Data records
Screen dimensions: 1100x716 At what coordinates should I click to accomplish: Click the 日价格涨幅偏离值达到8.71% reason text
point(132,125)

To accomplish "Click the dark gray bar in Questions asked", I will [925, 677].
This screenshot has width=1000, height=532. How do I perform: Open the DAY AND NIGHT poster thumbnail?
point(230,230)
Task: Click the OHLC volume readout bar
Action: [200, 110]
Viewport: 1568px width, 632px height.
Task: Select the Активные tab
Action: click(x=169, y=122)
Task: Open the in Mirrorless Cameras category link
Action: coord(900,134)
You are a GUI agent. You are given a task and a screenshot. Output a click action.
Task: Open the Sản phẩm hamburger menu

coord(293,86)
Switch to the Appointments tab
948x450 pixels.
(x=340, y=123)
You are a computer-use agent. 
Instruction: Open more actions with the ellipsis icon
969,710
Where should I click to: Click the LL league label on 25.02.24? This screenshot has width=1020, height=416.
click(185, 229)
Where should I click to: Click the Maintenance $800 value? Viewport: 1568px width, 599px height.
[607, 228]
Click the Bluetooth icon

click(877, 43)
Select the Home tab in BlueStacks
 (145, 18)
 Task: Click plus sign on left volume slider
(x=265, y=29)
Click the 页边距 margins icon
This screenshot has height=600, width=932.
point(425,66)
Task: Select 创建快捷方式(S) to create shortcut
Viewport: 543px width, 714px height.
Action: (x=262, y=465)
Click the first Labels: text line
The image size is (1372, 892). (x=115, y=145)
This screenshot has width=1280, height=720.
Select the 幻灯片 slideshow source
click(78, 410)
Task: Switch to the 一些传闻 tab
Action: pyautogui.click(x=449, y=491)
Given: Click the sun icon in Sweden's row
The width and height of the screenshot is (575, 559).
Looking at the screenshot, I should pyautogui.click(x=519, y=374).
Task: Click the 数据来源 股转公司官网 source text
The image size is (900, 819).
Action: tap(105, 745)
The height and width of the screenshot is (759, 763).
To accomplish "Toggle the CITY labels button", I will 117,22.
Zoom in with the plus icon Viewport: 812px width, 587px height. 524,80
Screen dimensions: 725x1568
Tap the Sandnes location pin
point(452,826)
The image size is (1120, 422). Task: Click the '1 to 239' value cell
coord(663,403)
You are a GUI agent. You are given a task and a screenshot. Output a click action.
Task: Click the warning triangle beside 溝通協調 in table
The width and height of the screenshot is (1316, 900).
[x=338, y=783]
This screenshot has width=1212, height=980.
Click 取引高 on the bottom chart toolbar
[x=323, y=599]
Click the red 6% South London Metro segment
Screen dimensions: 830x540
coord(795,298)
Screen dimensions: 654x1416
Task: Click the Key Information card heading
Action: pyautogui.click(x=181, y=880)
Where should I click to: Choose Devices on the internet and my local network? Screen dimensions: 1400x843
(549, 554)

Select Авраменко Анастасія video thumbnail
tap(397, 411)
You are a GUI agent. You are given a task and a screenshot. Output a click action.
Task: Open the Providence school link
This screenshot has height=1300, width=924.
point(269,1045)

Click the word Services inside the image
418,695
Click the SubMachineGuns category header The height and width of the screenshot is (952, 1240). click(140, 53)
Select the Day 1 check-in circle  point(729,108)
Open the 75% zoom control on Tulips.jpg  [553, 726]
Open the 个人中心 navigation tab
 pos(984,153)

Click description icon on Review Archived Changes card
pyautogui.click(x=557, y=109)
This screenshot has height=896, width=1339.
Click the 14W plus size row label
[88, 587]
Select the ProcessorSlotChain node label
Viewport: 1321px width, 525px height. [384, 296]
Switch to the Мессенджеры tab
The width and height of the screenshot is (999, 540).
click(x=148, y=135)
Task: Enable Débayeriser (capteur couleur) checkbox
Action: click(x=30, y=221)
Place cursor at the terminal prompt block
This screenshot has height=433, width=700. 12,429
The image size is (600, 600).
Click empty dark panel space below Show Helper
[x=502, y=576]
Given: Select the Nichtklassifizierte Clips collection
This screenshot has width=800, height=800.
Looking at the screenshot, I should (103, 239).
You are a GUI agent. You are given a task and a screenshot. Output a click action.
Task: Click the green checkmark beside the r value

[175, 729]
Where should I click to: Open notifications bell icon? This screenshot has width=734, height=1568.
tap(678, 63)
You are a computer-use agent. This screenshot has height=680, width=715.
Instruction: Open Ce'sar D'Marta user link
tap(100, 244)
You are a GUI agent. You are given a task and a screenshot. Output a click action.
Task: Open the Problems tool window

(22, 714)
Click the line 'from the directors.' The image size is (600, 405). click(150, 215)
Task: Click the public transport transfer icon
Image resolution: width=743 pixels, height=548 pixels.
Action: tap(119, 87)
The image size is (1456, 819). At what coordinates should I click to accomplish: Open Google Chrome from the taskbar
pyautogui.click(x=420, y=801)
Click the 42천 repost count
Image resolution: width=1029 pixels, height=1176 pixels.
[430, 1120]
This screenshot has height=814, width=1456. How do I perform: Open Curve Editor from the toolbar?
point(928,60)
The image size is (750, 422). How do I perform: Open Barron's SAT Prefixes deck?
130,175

## Activity
The lines from the one holding "This screenshot has height=814, width=1456." to the final line of the entries, both included, are what should be output, exactly and alone.

## Answer space
This screenshot has height=814, width=1456. How do I perform: Open Curve Editor from the toolbar?
point(928,60)
The image size is (750, 422). How do I perform: Open Barron's SAT Prefixes deck?
130,175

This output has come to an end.